Wednesday, 25 May 2011

Questions without Notice

Budget

2:33 pm

Photo of Janelle SaffinJanelle Saffin (Page, Australian Labor Party) Share this | | Hansard source

My question is to the Prime Minister. Prime Minister, how is the government driving reform and investing in services through the budget to help keep our economy strong?

Photo of Julia GillardJulia Gillard (Lalor, Australian Labor Party, Prime Minister) Share this | | Hansard source

I thank the member for Page for her question, which is about the future of the Australian nation and about her constituents and their access to jobs and opportunity today—that is, it is a very serious question. The government is focused on keeping the economy strong. First and foremost, what we need to deliver for Australians is a strong economy. Our economy is strong today, and that is because we have made the right judgments in the past to keep the economy strong. When the global financial crisis threatened, we invested to save 200,000 Australian jobs, to keep people working. We have made the right decisions to rebuild Queensland and other disaster affected parts of the nation and to fund that properly. We made the right decision to kill Work Choices, the biggest threat to families struggling with cost-of-living pressures. And we have made the right decisions, tough decisions, to return the budget to surplus in 2012-13, exactly as promised, because it is the right decision for our economy—not for government to add to inflationary pressures which would feed through to cost-of-living pressures in a growing economy.

We understand that as our economy strengthens there will be some parts of the nation that are leaping ahead and some that will fear that they are at risk of being left behind. When I speak of the 'patchwork economy', it is of these economic circumstances that I speak. That is why the government are so determined to make sure that we spread the opportunities that this phase of economic growth gives us—the opportunities to get a job, with half a million jobs to be created over the next couple of years, building on the 750,000 jobs created so far; and the opportunity to get a trade, to get skills, to get the skills you need to get your first job and then, when you have that first job, to get another, better job. That is why even in a tight budget we have made sure that $3 billion are available to invest in skills.

We understand that, as our economy grows, so it is an economy in transition. We are an economy in transition from the phase of the global financial crisis to a phase of rapid growth.
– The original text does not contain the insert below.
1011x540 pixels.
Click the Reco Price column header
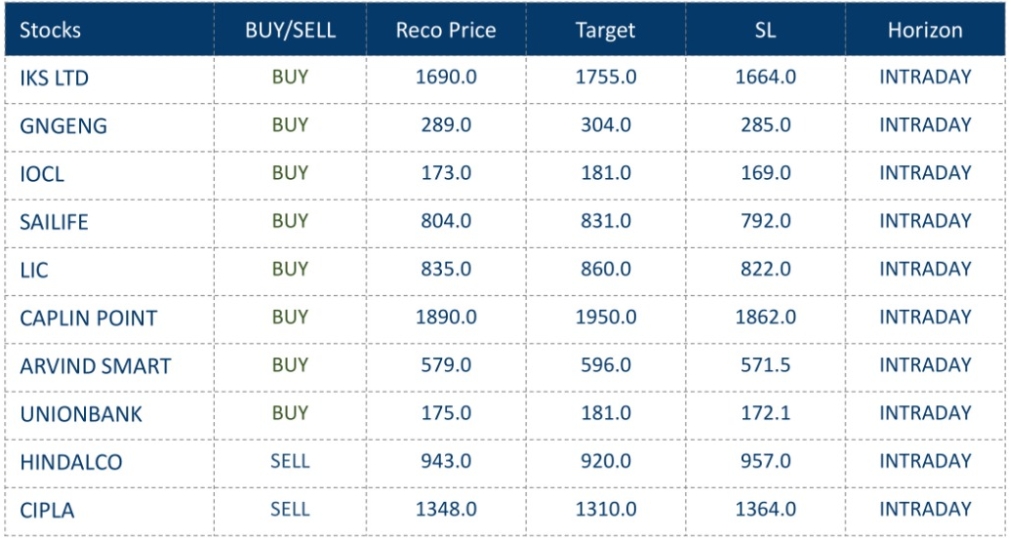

We are also an economy that needs to be in transition from generating more emissions per head of carbon pollution than any other developed nation on earth to a clean energy economy. That is why, as our economy faces that transition, we will act in the most efficient and prudent way to spur that transition to a clean economy, and that is by pricing carbon. And in this phase of economic growth we will also be spreading the opportunities that come from the minerals boom through the Minerals Resource Rent Tax and the opportunity that it represents for Australian companies to have a reduced tax rate, for Australian small businesses to enjoy new tax arrangements and tax breaks and for working people to enjoy more superannuation and a better retirement income.

Our economic strategy is central to everything that this government does, because there is no more important priority for the future of Australians and their families than keeping the economy strong. It is about the jobs and opportunities they have today and it is about building and spreading those opportunities for tomorrow.